Secure communication

The communication that follows between the inspection system and the travel document is called secure messaging. A message is encrypted with a session key and the result is given a checksum. Before each checksum calculation, the session counter is increased and the data used for the checksum calculation is placed in front of it. The encryption and checksum calculation are carried out with the generated keys KS_ENC and KS_MAC. The data is encrypted with 112-bit Triple DES .

criticism

The security of the procedure depends largely on the effective key length. While this can theoretically be 56 bits for a pure number-based serial number, in the Netherlands, for example, numbers are assigned that reduce the key strength to a maximum of 35 bits and actually suggest an even lower strength. The Dutch security company Riscure demonstrated an attack in which a recording of a legitimate BAC communication that had been tapped could be decrypted within a few hours with the processing power of a standard PC due to the encryption strength used.

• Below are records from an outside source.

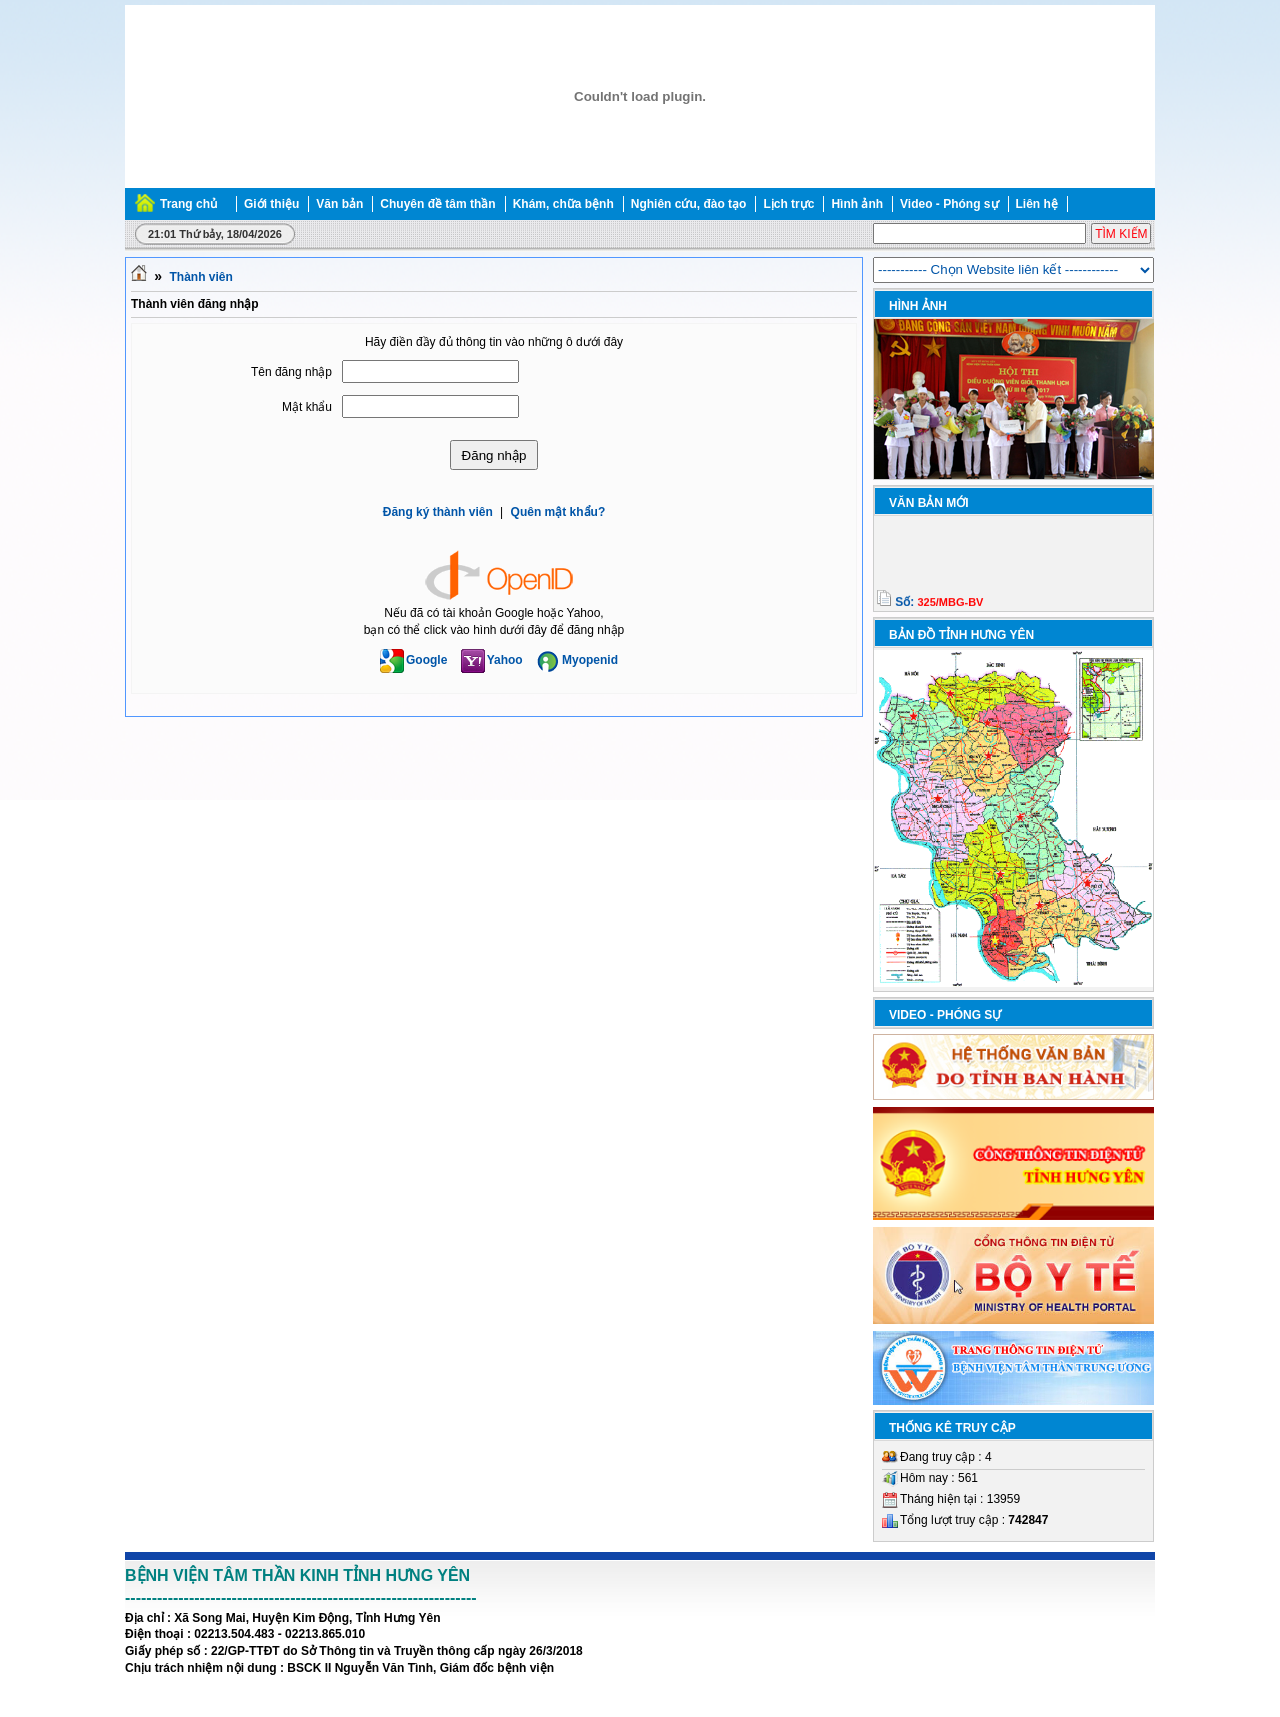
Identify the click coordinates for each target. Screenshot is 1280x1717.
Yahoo (492, 660)
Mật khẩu (307, 407)
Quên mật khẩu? (558, 512)
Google (413, 660)
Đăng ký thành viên (438, 512)
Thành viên (200, 277)
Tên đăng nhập (291, 372)
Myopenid (577, 660)
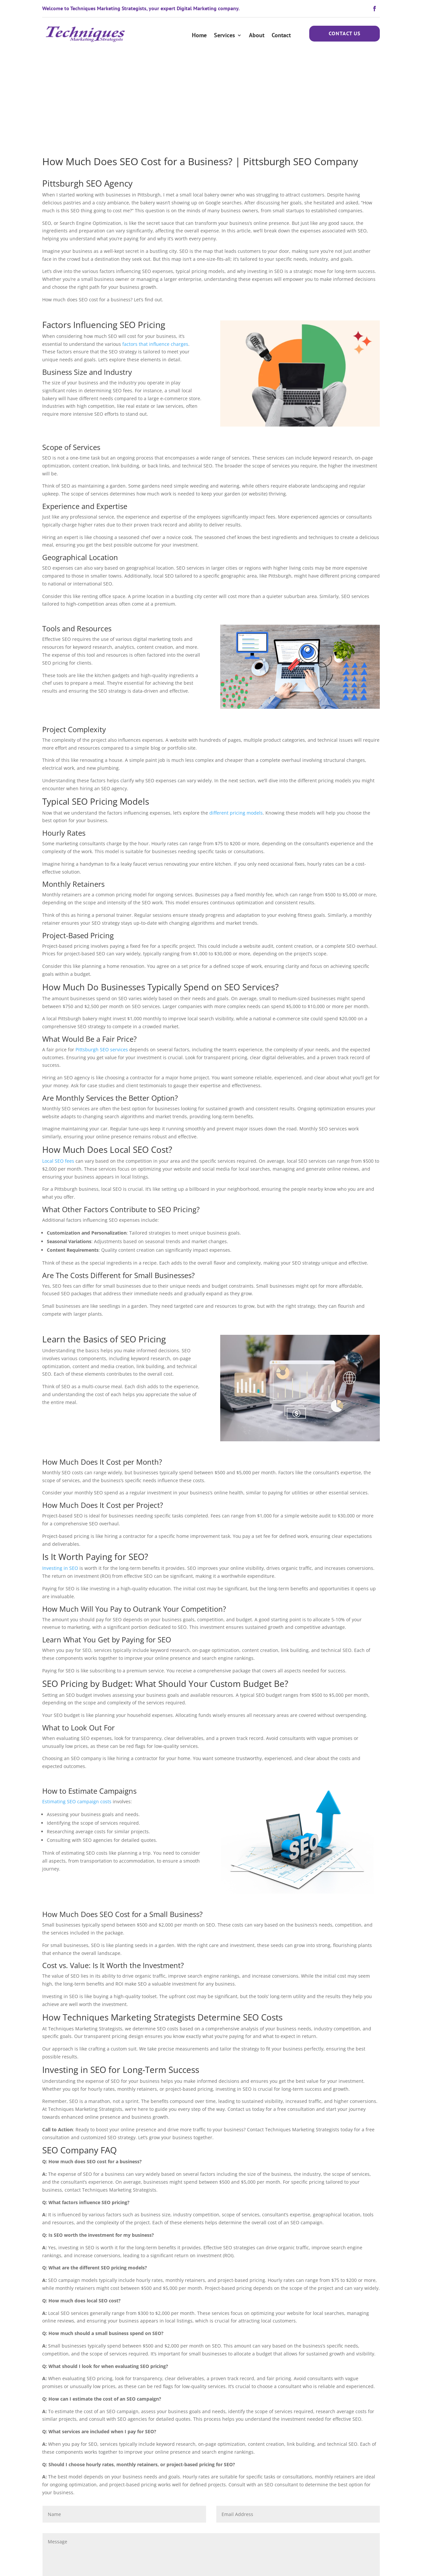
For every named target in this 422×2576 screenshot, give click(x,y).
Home (199, 35)
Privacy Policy (190, 2564)
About (256, 35)
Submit (362, 2517)
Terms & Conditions (148, 2564)
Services (224, 35)
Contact (281, 35)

It is sometimes argued that Basic Access Control is therefore not in itself a bad process. In general, the strength of an encryption method should be appropriate to the confidentiality of the data to be protected. Proponents of the system argue that the data contained on the chip of a BAC passport (name, date of birth, passport number, nationality, gender, period of validity of the passport, photo), in the above-mentioned "few hours", very likely also in other ways could be determined. In this respect, the insecurely applied BAC method offers attackers only one additional attack option with a similar effort as comparable attacks.